A reflection on why Zwarte Piete is racist and a legacy of the Netherlands’ history of colonialism and slavery.
As a people raised in Europe we are taught to believe in Human Rights and in democracy. We believe that these are rights that we own, rights that are guaranteed to us. We believe that it is one of our fundamental rights to not only express our opinion freely, but to do so especially when it is about our human dignity, when it is about standing up for the inalienable rights that we were supposedly given. The Dutch constitution, as well as the German one, state that people have the right to a life free of discrimination whether on the basis of race, gender or belief. However, our daily realities look very different.
During this last weekend I was reminded that these rights are only granted to certain people in society, not to those who stand against the legacy of colonialism and enslavement of Black people and highlight its continuity until today. The effects of colonialism and enslavement linger on. The controversy about Black Pete is just one form of racism as Black communities deal with higher unemployment rates, police violence, racial profiling and an educational gap.

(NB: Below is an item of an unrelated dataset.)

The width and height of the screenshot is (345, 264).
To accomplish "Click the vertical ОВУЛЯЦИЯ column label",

The events in Gouda at the national parade of Sinterklaas and his ’helpers’ the Zwarte Piets this last weekend, have shown that the Netherlands is not only holding on to and perpetuating colonial imagery of Black people,
it is also silencing any protest against it. The children’s festivity, where Sinterklaas, an equivalent to Santa Claus, is accompanied by his ’helpers’ who are blackfaced, is not an innocent children’s celebration.

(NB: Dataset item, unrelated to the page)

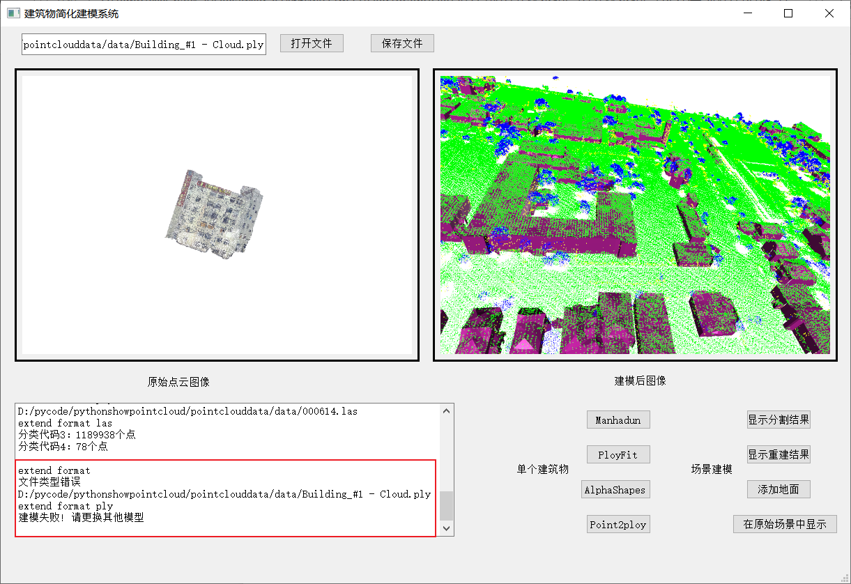This screenshot has height=584, width=851.
Task: Click the 建模失败 message in log output
Action: [81, 517]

It is actually an initialising moment of framing Black people as ’the others’, as servants and jolly and dumb entertainers, while handing out candy, reproducing the image of colonial subjects. This form of representation of Blackness through the colonial lense makes a strong case for where we stand in 2014 as European countries. The mere presence of Black people with ’Zwarte Piet Niet’ (No to Black Pete) T-shirts even led to arrests. We, as people who were peacefully protesting, were arrested, making clear how little criticism of the current system is allowed.
Because blackfacing isn’t just a problem in the Netherlands. You find racist blackfacing across Europe, including Germany, Denmark, Sweden, Spain and so on. Often these events are not only organised through official entities, but the people financing them include Black citizens, through their tax money.
In Germany we had two cases of blackfacing on the public TV station last year. One incident took place during the Holocaust memorial day, stating that it would be censorship to change the N-word in childrens’ books. Blackfacing most of the time becomes a tool to emphasize the position of Black people in our societies. It shows us Black people that we do not have the power to define images about us. Instead they are shaped and reinforced for us by the dominant society. Hence, the protest in Gouda was about much more than a children’s celebration, it was about colonial continuity and the emancipation of Black people in 2014, about the right to self-definition and equality. It is everyone’s responsibility to ensure that we can live as equals in Europe, so think about what you can bring to the table to make it happen.